Berlin - Die geheimdienstliche Überwachung des Weilheimer Publizisten Erich Schmidt-Eenboom durch den Bundesnachrichtendienst (BND) war nicht das einzige Mittel, mit dem der Dienst den unbequemen Rechercheur stoppen wollte. Wie das Bundeskanzleramt jetzt in seiner Antwort auf eine Kleine Anfrage der Innenpolitikerin Petra Pau (Linkspartei) bestätigt, ging der Bespitzelung ab dem Jahr 1993 schon ein juristischer Versuch voraus, die Enthüllungen Schmidt-Eenbooms über den BND zu verhindern.

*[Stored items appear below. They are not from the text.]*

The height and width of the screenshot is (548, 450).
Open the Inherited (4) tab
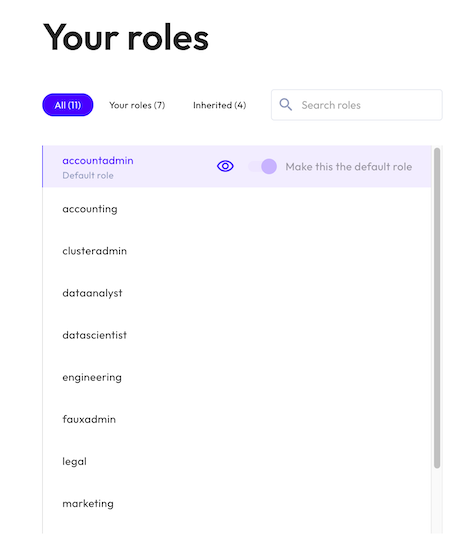[x=219, y=105]
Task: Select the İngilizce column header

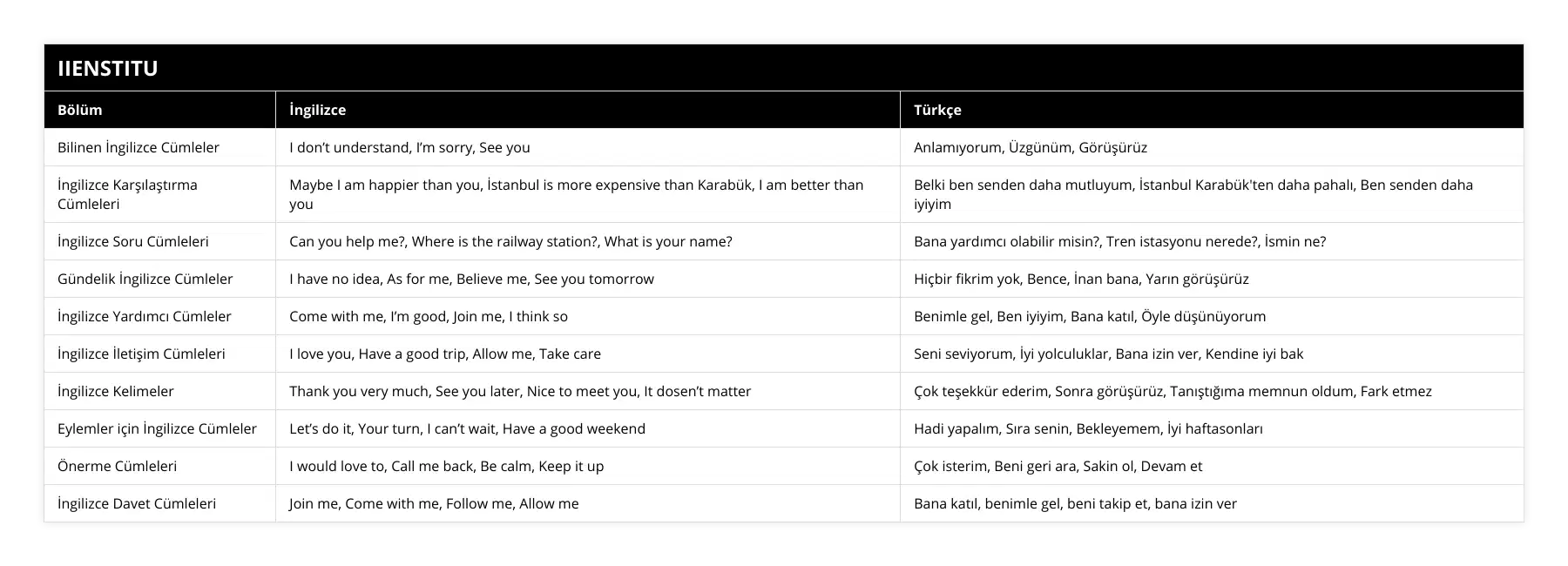Action: (317, 110)
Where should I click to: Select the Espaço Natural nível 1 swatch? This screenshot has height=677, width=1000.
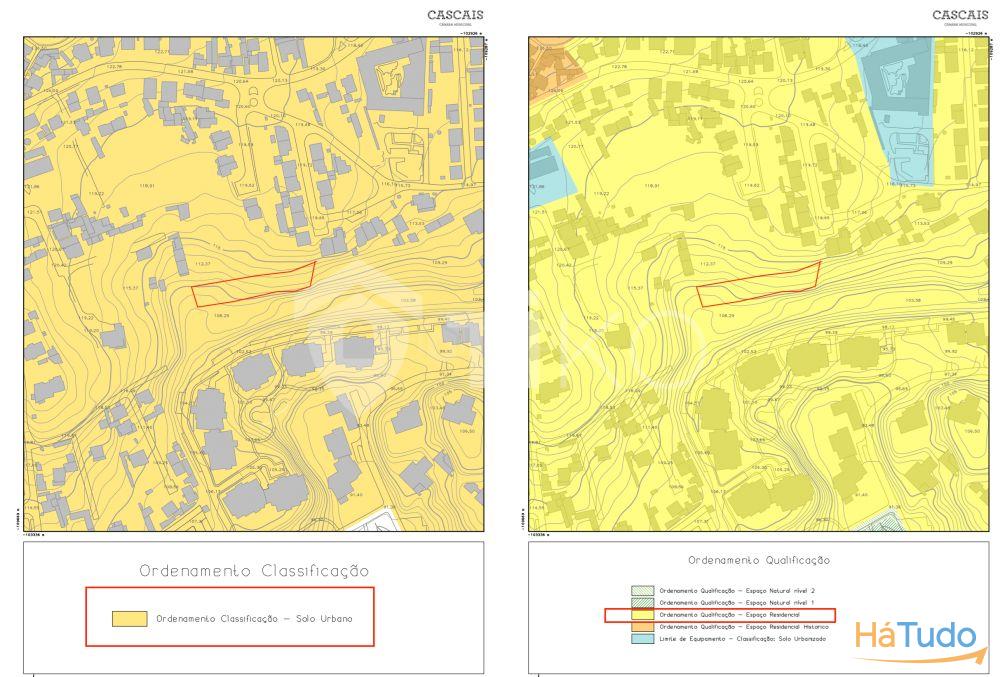pyautogui.click(x=642, y=603)
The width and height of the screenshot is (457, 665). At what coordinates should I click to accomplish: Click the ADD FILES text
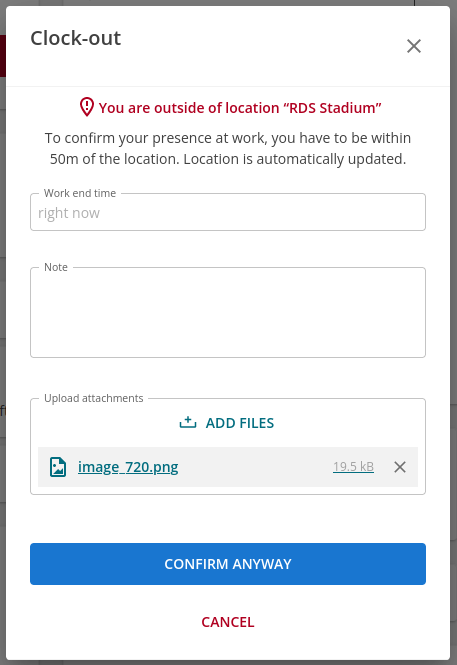pos(240,423)
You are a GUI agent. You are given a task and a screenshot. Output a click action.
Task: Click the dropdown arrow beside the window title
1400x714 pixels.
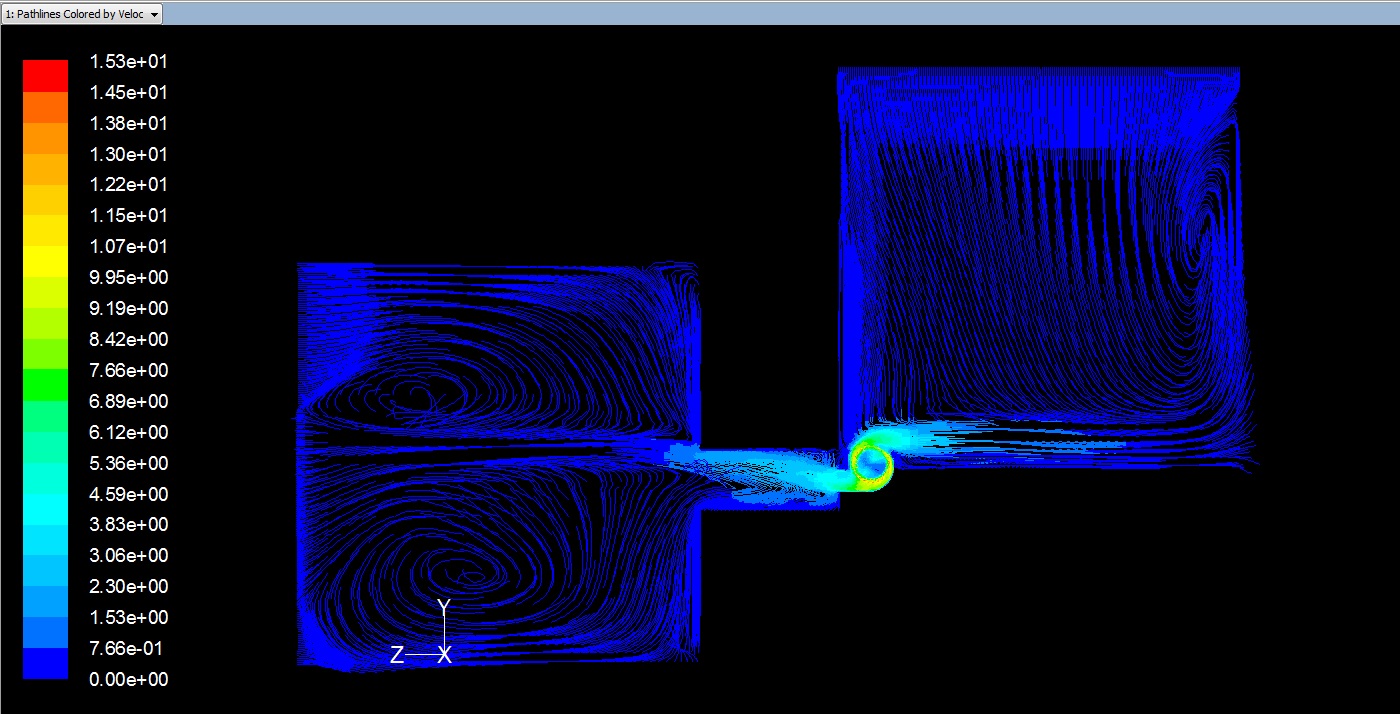point(153,15)

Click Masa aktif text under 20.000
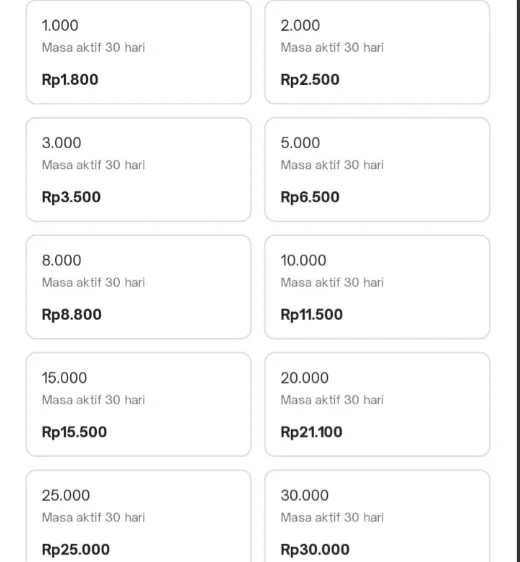tap(332, 400)
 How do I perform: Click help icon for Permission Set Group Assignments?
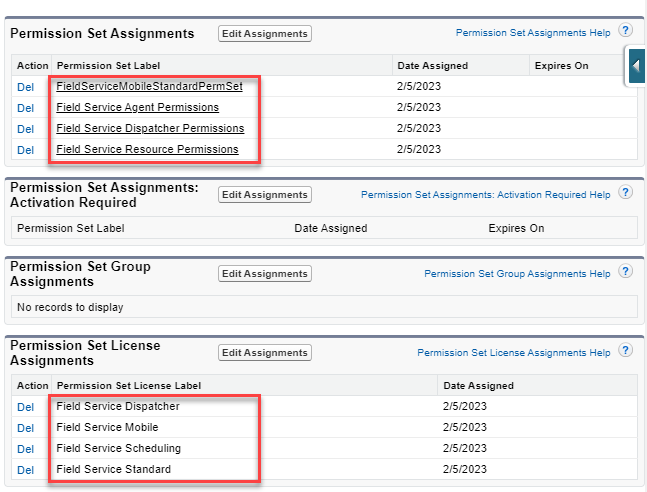[626, 273]
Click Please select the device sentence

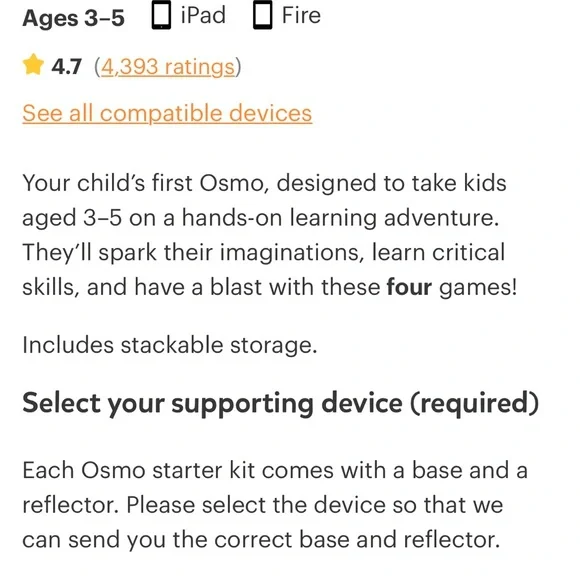[315, 505]
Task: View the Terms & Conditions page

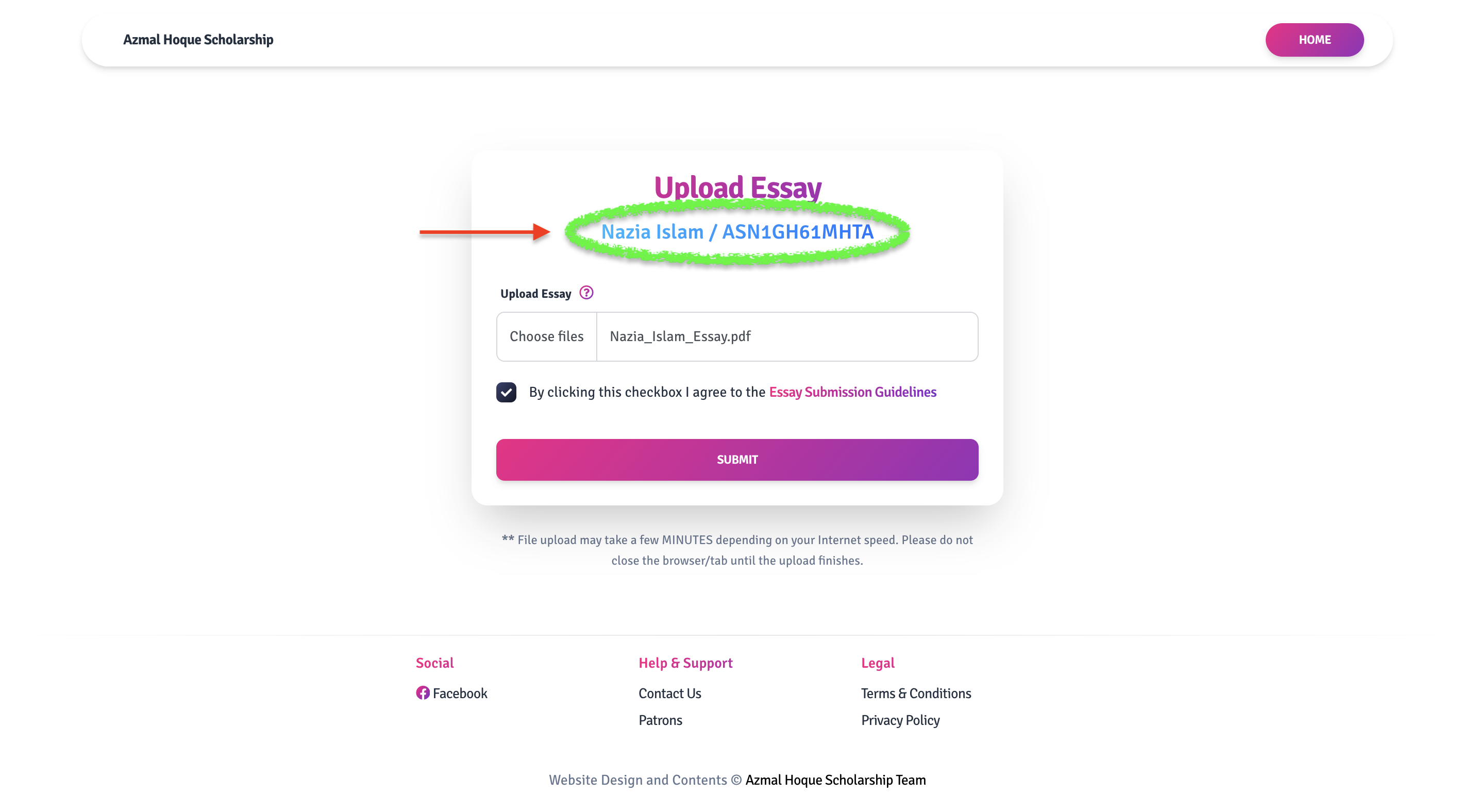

„Es wurden seinerzeit unterschiedliche zivil- und presserechtliche Schritte geprüft und zum Teil auch eingeleitet“, heißt es in der Antwort von Kanzleramtsminister Thomas de Maizière. Diese Schritte seien letztlich nicht weiterverfolgt worden, da das Hamburger Landgericht bereits „den Erlass einer einstweiligen Verfügung gegen den Verlag des Autors im August 1993 zurückgewiesen hatte“. De Maizière schreibt weiter, nur mit der Offenlegung weiterer Geheimnisse hätte eine Verfügung erreicht werden können. Auch eine Unterlassungserklärung, die Schmidt-Eenboom vorgelegt wurde, hat jener demnach zurückweisen können.

Im Sommer 1993 hatte Schmidt-Eenboom in seinem BND-Buch „Schnüffler ohne Nase“ Interna des Dienstes veröffentlicht. In der Folge startete der BND eine geheimdienstliche Operation gegen den Weilheimer Publizisten und andere Journalisten, um nach den undichten Quellen innerhalb des Dienstes zu suchen. In einer Antwort auf eine weitere Kleine Anfrage der Linkspartei hat Kanzleramtschef de Maizière bereits formuliert: „Nach jetzigem Stand liegen Anhaltspunkte dafür vor, dass die durchgeführten Maßnahmen jedenfalls in Teilen unverhältnismäßig waren.“

Das Parlamentarische Kontrollgremium des Bundestages hat den früheren Bundesrichter Gerhard Schäfer als externen Sachverständigen mit der Aufklärung dieses Skandals beauftragt. Seine Ergebnisse erwartet das Gremium im ersten Quartal 2006.